=== Section Start ===

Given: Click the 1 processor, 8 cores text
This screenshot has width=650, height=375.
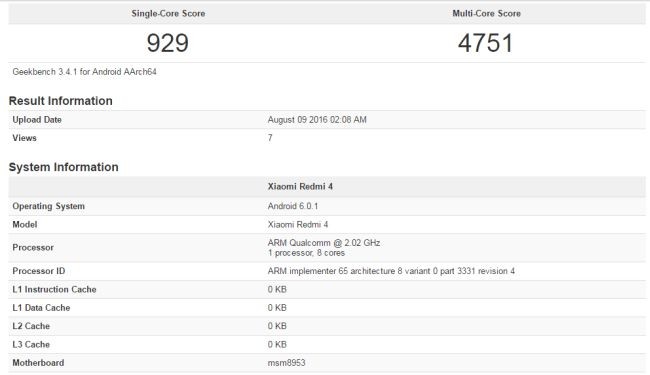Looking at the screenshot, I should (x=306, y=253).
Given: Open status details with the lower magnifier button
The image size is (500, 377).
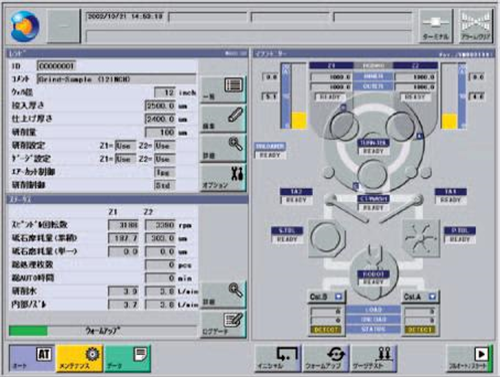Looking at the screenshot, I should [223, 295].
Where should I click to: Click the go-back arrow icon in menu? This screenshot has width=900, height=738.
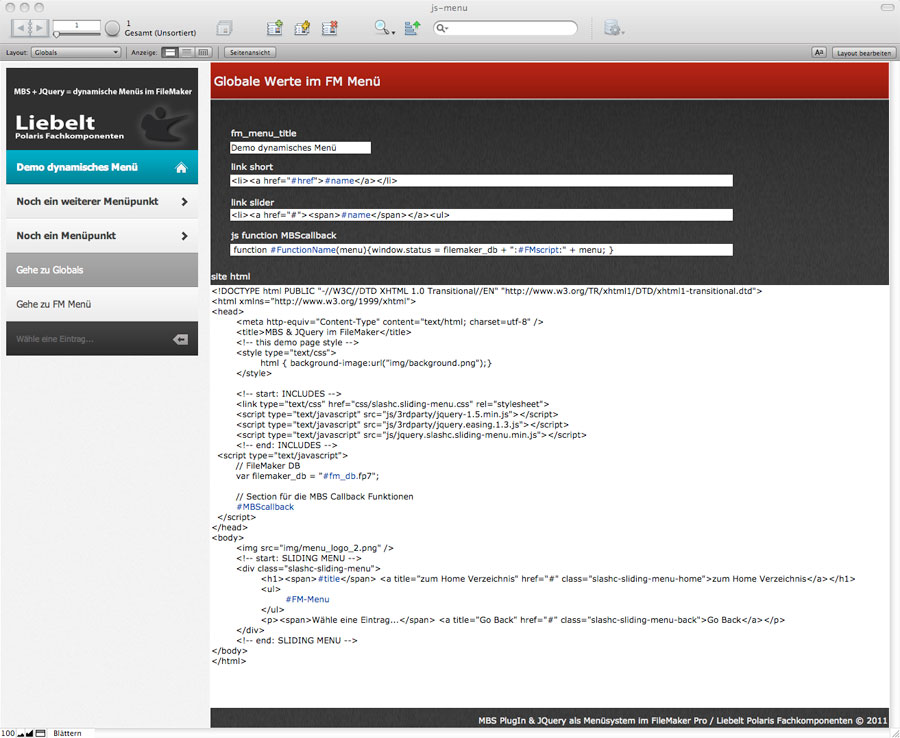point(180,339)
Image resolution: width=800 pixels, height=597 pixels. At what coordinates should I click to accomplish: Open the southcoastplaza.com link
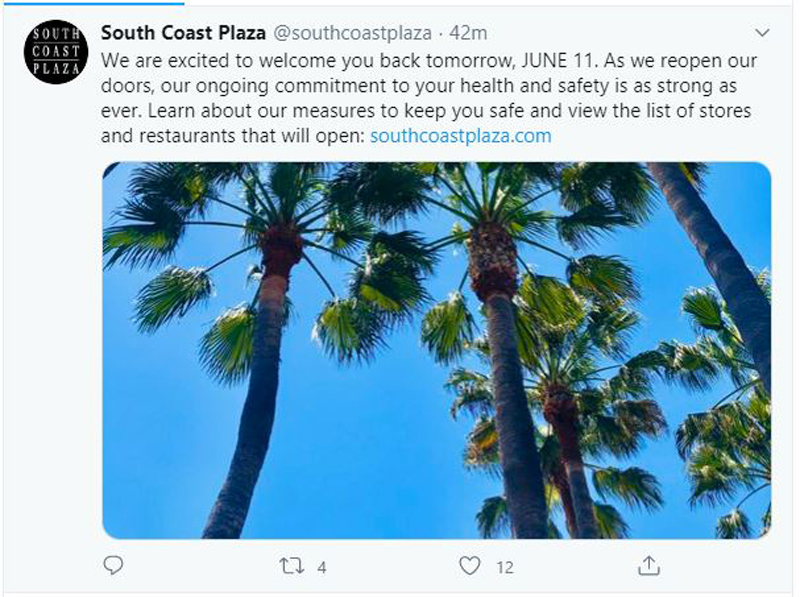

=== Section End ===

Each line above that contains the word "Open" should be copied.

Given: Open status details with the lower magnifier button
Image resolution: width=800 pixels, height=597 pixels. At what coordinates should I click to accomplish: Open the southcoastplaza.com link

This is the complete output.